When we bought Ginger our dairy cow two years ago, we had no idea what a blessing and an asset she would be to our little farm. We had already tasted the goodness of raising our own poultry for meat and eggs and also growing gardens. But acquiring a 700 pound bovine beast who can give up to four gallons of milk a day, well that just catapulted us to a whole new level of sustainability. We had a new appreciation for the term LIVESTOCK. We quickly realized that we didn’t have to go to the store as frequently. We had our own eggs, chicken, fruit and vegetables, and now milk and dairy products, right outside of our door. All of these homestead systems take in food and grass from our farm and turn them into the products that they have to give. In addition to the food they offer us, even their waste (read manure) is an asset to the farm in the form of nutrient fertilizer. The best homestead systems are sustainable closed loops. Using our cow as an example, she takes in our grass then gives off manure which feeds the land to grow more grass. In the process, she also gives us milk and meat. And that is why our dairy cow makes us wealthy.
This is our third go-round with Ginger in milk. It’s an intense 9 or 10 months of daily milking, bottling, drinking, cleaning milk jugs and equipment, and scrambling to make good use of ALL.THAT.MILK, and then waking up and doing it again. It’s not for the faint of heart. It’s not unusual for us to have 10 gallons of milk in the refrigerator. But as all things go, the more we do it, the better we get at it. Not that we are experts in the slightest. We make many errors. But we are getting more used to it, like a comfy pair of shoes that needed broken in. We know Ginger’s idiosyncrasies like how she gets cranky waiting for Mike to take her to the milking parlor, and how if she can’t see her calf she will likely kick her milker and maybe even pee or poo extra just out of spite. I’ve tried my hand at more dairy product making only to churn out less than palatable alternatives to store bought products. I’ve read dozens and dozens of blog posts and cookbooks. I’ve watched countless YouTube videos. Talk about analysis paralysis. How can there so many ways of making yogurt and where is the most basic- for dummies- how the heck did they do it in the olden’ days recipe??!! But in our modern times of lost skills, we have to wade through all the information out there, and then get out there and give it a try.
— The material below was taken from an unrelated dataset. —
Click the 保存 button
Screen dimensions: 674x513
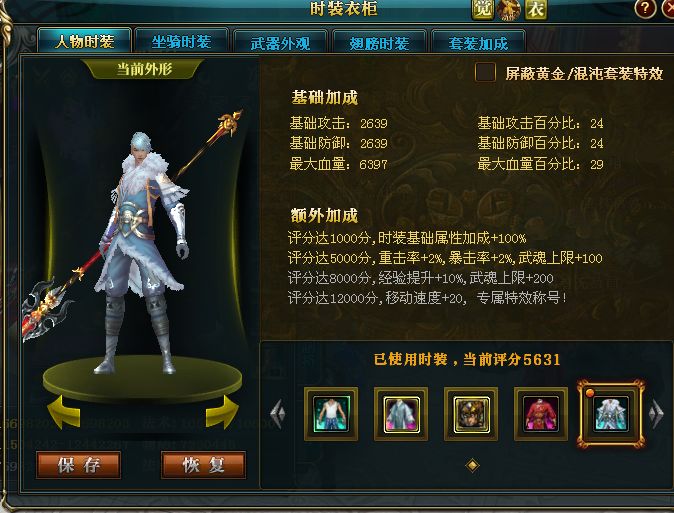point(78,465)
So no matter what our bank account says that we have, we know what real wealth tastes like. It tastes like a cup of cold, creamy, living milk. It’s bright yellow butter and raw kefir fermenting on counter. It’s health insurance against future illnesses. It’s having the head knowledge and skills to make our own food in times of high prices to eat “real food”. It’s also having a commodity so valuable that we can share with friends and family. This is why our dairy cow makes us wealthy.
Raw Milk Kefir (aka yogurt on steroids from a probiotic standpoint)
-1 pint raw milk or the best you can obtain
-1 TBSP milk kefir grains
Place both ingredients in a pint ball jar. Secure a paper towel or coffee filter over the top with ball jar ring or rubber band. Let sit undisturbed for a day or two until the milk has thickened like yogurt. Spoon out the kefir grains and add to a new pint jar covered with milk and start the process all over again. Drink as is for a probiotic boost or use in smoothies like we do. Try to keep the grains alive so you can pass them to your children like it’s reportedly been done in times past!